## [What this task involves]
Quote the lines below from the one containing "Task: Click the google-analytics G icon" to the final line, both ends included; exclude the pictures.
☆ ☆ ☆ ☆
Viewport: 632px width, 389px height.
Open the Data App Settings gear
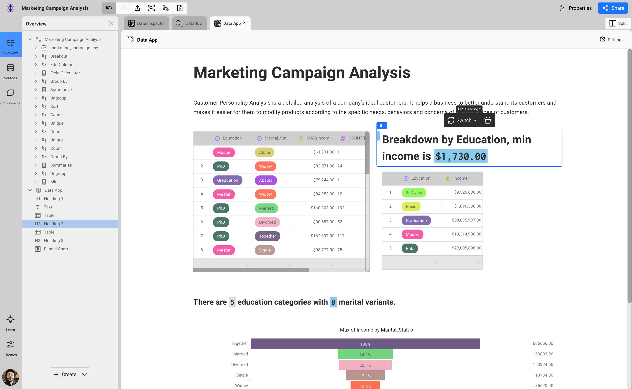coord(611,40)
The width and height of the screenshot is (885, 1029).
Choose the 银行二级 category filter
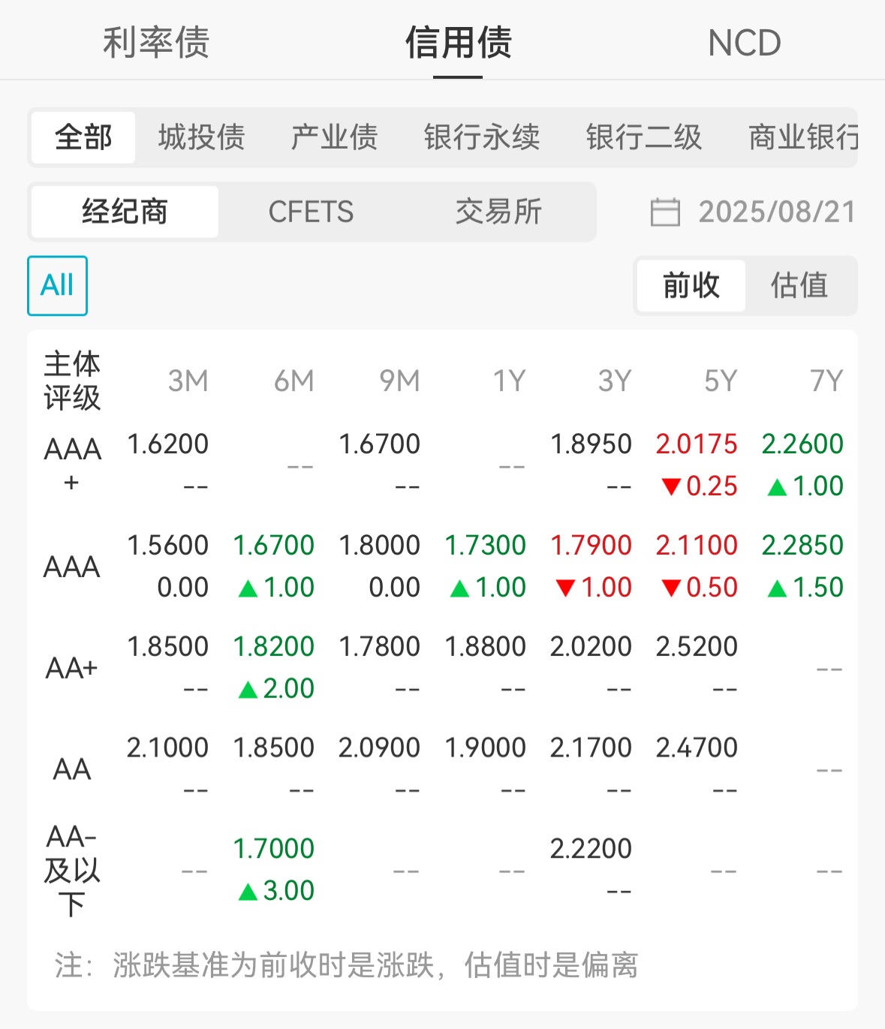644,137
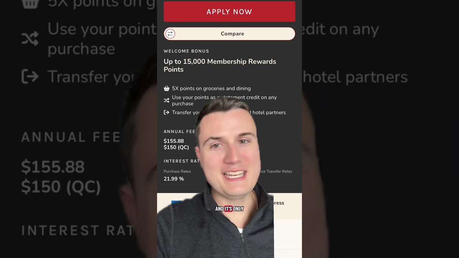
Task: Click the AND IT'S ONLY video caption
Action: [x=230, y=209]
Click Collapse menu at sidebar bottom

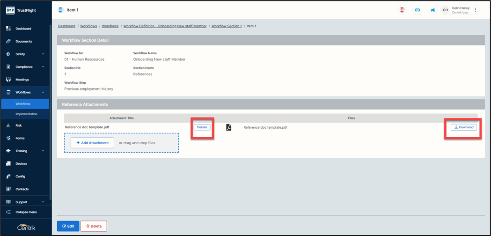(x=26, y=212)
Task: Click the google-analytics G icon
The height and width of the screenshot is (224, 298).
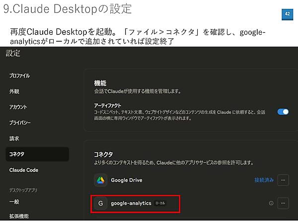Action: (100, 204)
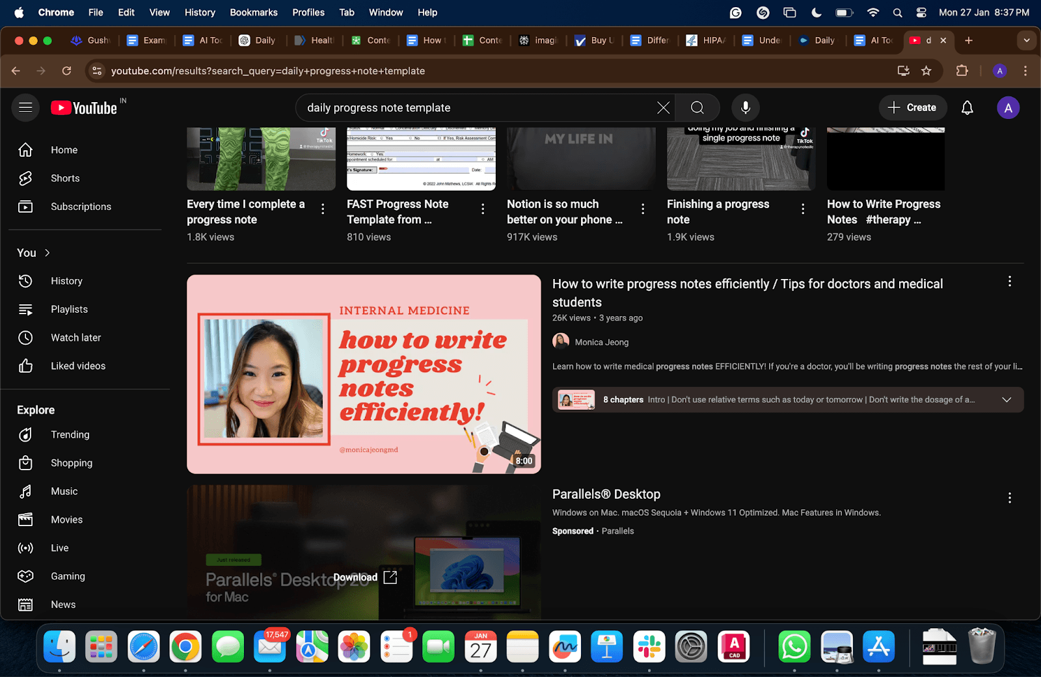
☆ ☆ ☆ ☆
## [Answer for the task]
Task: Click the google-analytics G icon
The height and width of the screenshot is (224, 298).
Action: (100, 204)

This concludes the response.